Le dispositif de l'article 60 (3° du I) prévoit par conséquent l'insertion d'un nouvel article L. 323-6-1 comportant :

- l'information par tout moyen par l'employeur de la caisse d'assurance maladie du retour anticipé du salarié en arrêt ;

- la récupération des IJ indument versées par la caisse dans les conditions prévues à l'article L. 133-4-1, à la réserve près que la récupération se fait auprès de l'employeur (et non de l'assuré) ;

- la possibilité d'une sanction financière à l'encontre de l'employeur.

La principale innovation de ce dispositif réside dans la dérogation au principe général de la responsabilité du salarié, énoncé à l'article L. 133-4-1. Le débiteur de l'indemnité journalière indument versée est clairement identifié comme étant l'employeur, lorsque celui-ci est subrogé dans les droits du salarié.

3. Le salarié récipiendaire de l'indemnité journalière

Le 2° du I précise les modalités de récupération d'indus et de sanctions pour le cas général où l'employeur n'est pas subrogé au salarié et où les indemnités journalières sont directement touchées par ce dernier. Est alors réaffirmée la responsabilité pécuniaire du salarié par une référence à l'article L. 133-4-1. Une disposition de coordination vient entériner les modalités de pénalité financière telles que modifiées par la loi de financement de la sécurité sociale pour 2016192(*).

II - Les modifications adoptées par l'Assemblée nationale

L'Assemblée nationale n'a pas apporté de modification à cet article.

III - La position de la commission

Votre commission se montre favorable à l'amélioration de l'information des caisses d'assurance maladie afin de renforcer leur réactivité dans la lutte contre la fraude aux remboursements. Le dispositif de l'article 60 s'inscrit dans la ligne des modifications qu'elle a souhaité apporter à l'article 59 sur l'obligation d'information des organismes de protection sociale par l'autorité judiciaire.
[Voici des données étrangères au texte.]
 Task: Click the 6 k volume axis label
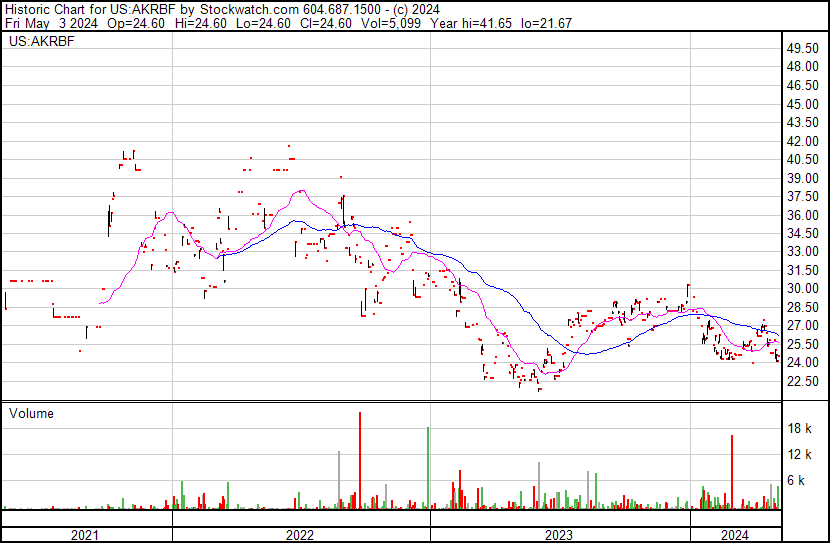800,481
Cependant, votre commission se propose de préciser le dispositif pour le cas de professionnels de santé sanctionnés ou condamnés et continuant à pratiquer des actes donnant lieu à des remboursements indus. Il lui paraît effectivement important de s'assurer que les sommes indues doivent être recouvrées par la caisse d'assurance maladie auprès du professionnel et non de l'assuré, dans les conditions du droit commun de la récupération d'indus auprès des professionnels de santé, définies à l'article L. 133-4 du code de la sécurité sociale. Elle a donc adopté un amendement de précision n° 127 dans ce sens.
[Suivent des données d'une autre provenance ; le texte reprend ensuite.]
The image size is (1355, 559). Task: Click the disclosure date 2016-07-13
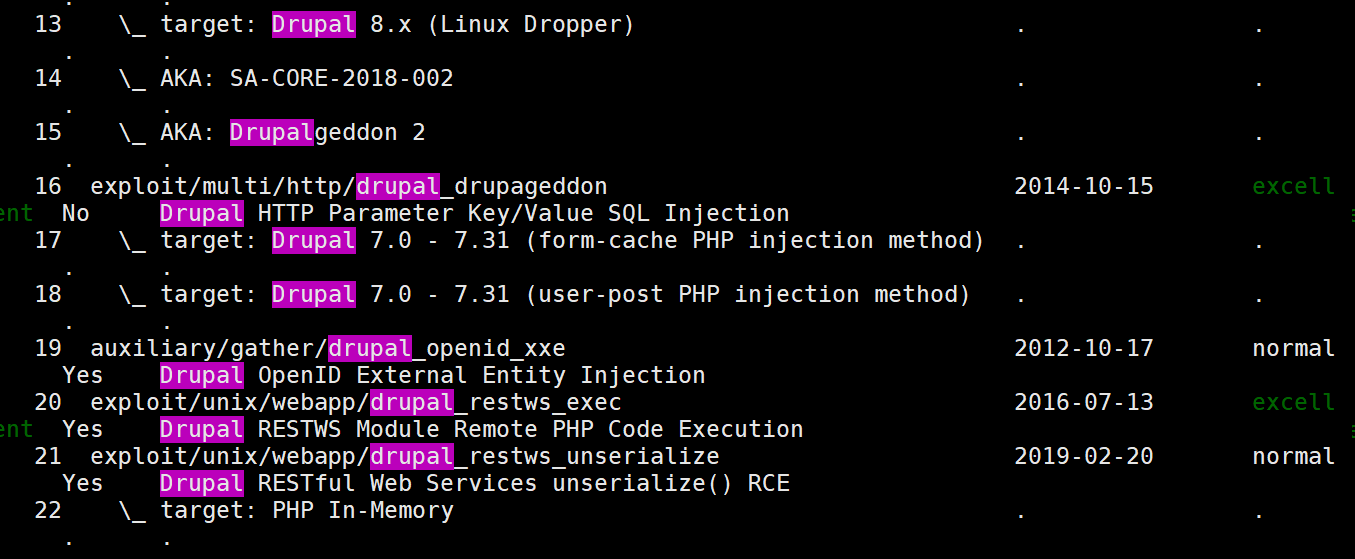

De plus, votre commission estime que le dispositif de lutte contre la fraude aux indemnités journalières prévu par l'article 60 ne se montre dissuasif que dans les cas de subrogation de l'employeur. L'article néglige le cas où le salarié demeure le récipiendaire unique des IJ et où son retour anticipé au travail le mène à cumuler ces dernières avec sa rémunération. C'est pourquoi votre commission a ajouté à l'article L. 323-6, par un amendement n° 128, une condition de transparence du bénéficiaire des IJ à l'égard de sa caisse lorsque l'employeur n'est pas subrogé.

Elle vous demande d'adopter cet article ainsi modifié.
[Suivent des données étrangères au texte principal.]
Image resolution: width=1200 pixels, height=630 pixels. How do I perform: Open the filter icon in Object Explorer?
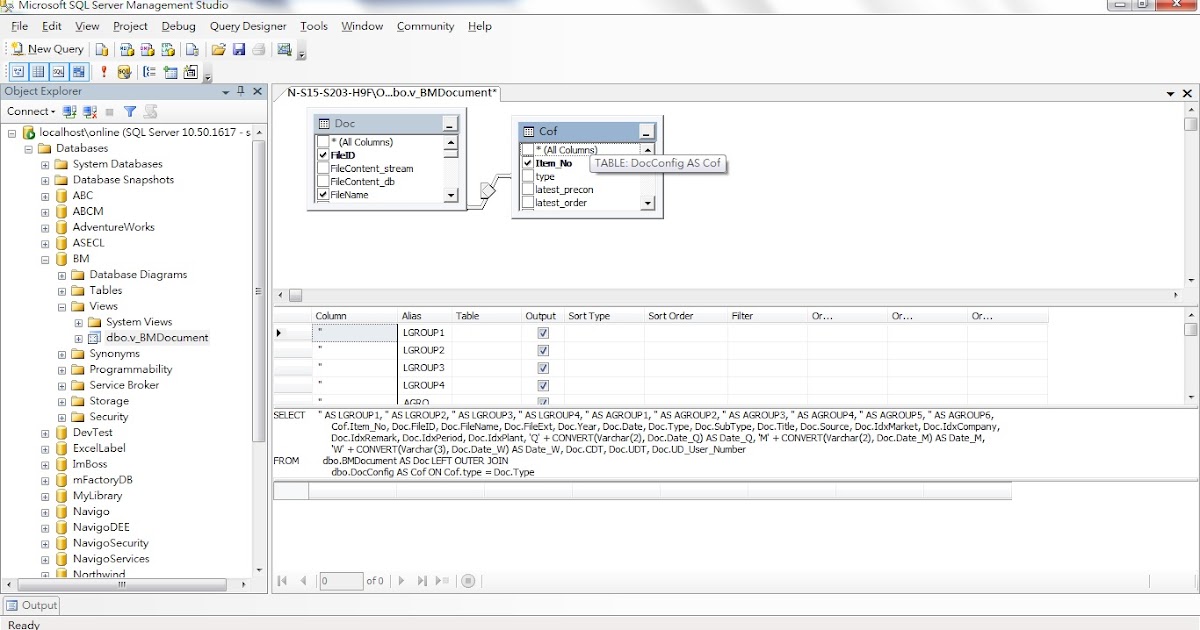(x=129, y=111)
* 188 Loi n° 2006-1640 du 21 décembre 2006 de financement de la sécurité sociale pour 2007, article 138.

* 189 Loi n° 2010-768 du 9 juillet 2010 visant à faciliter la saisie et la confiscation en matière pénale.

* 190 « Elle peut informer les services compétents et les victimes, à leur demande ou à son initiative, sur les biens qui sont restitués sur décision de justice, afin d'assurer le paiement de leurs créances, notamment fiscales, douanières, sociales ou de dédommagement. ».

* 191 Chiffre repris par la Cour des comptes, « Les arrêts de travail et les indemnités journalières versées au titre de la maladie », communication à la commission des affaires sociales de l'Assemblée nationale, juillet 2012.

* 192 Loi n° 2015-1702 du 21 décembre 2015 de financement de la sécurité sociale pour 2016, article 59.